**TASK DESCRIPTION:** Search the entries for the word "agent". Copy every line where it turns up.

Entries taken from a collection
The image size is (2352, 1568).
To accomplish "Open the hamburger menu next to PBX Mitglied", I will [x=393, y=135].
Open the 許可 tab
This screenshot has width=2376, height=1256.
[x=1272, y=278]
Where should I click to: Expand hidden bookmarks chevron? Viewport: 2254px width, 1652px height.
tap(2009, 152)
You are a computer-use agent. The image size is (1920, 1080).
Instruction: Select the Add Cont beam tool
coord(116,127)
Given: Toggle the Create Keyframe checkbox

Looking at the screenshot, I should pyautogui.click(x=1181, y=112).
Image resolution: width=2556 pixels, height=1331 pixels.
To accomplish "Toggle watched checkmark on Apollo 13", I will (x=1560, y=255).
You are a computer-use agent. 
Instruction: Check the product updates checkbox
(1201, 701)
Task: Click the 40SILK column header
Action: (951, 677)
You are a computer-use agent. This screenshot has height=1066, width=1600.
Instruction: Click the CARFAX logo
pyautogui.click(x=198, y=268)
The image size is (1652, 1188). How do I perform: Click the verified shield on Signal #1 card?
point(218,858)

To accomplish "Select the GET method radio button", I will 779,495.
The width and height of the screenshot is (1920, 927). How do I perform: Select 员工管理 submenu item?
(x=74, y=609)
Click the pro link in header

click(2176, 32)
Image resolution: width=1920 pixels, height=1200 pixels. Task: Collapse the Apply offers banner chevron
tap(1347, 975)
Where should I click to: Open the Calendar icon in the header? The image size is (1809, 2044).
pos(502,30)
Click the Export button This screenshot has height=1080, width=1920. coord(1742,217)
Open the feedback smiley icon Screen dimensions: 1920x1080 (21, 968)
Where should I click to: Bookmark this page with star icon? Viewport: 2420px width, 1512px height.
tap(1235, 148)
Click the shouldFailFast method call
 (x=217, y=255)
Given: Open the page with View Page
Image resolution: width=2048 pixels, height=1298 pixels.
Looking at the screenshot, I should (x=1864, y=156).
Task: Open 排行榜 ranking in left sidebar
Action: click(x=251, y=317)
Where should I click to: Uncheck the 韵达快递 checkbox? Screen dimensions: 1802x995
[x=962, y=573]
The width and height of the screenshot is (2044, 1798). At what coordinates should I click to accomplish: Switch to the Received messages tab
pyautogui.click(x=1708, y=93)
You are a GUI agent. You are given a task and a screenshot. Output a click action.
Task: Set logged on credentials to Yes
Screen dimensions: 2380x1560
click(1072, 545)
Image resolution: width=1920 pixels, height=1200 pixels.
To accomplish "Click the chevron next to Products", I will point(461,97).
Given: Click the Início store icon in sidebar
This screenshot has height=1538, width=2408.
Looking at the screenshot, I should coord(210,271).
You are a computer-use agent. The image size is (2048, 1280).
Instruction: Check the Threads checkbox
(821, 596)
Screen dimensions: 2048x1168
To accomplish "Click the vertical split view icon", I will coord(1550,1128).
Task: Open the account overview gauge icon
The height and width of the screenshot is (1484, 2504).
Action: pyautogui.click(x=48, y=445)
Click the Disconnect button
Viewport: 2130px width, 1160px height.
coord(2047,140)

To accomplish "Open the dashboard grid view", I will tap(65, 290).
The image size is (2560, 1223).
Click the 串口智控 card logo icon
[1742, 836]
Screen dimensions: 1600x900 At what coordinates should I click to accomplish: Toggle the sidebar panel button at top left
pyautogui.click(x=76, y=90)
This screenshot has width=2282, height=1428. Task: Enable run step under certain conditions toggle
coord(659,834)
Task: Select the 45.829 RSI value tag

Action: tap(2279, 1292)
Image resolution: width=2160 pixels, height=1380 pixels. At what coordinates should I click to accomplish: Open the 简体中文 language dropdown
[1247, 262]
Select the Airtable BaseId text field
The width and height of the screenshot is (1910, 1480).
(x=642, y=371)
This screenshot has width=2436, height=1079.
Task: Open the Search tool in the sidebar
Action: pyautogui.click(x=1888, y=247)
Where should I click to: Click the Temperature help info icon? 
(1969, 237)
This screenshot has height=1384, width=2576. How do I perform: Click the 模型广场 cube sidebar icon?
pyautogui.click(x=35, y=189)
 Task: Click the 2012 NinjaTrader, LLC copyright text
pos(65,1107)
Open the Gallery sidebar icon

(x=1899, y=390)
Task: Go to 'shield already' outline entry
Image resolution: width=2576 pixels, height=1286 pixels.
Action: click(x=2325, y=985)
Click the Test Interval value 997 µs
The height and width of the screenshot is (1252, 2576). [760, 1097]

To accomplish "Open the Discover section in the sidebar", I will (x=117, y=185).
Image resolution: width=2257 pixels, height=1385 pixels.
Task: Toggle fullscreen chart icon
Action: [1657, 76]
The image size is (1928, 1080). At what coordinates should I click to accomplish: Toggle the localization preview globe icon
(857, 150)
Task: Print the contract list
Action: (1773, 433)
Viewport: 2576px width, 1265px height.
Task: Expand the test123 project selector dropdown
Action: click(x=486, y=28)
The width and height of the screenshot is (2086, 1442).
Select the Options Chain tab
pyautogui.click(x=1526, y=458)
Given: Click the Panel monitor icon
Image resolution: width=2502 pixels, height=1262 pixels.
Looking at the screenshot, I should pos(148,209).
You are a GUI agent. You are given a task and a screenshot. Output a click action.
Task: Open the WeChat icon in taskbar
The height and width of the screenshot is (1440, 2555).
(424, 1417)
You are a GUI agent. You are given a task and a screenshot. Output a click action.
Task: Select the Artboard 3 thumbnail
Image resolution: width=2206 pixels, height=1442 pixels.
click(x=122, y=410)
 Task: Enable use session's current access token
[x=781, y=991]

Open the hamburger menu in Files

**ANSWER BOX:**
You are a computer-use agent. The image size is (1920, 1080).
You are a computer-use agent. 
You are a computer-use agent. This screenshot has height=1066, width=1600.
You are a GUI agent. You are given a task and a screenshot. Output a click action.
You are a computer-use agent. The image size is (2048, 1280).
You are a GUI agent. You are given a task and a screenshot. Output a click action.
You are a GUI agent. You are given a task and a screenshot. Output a click action.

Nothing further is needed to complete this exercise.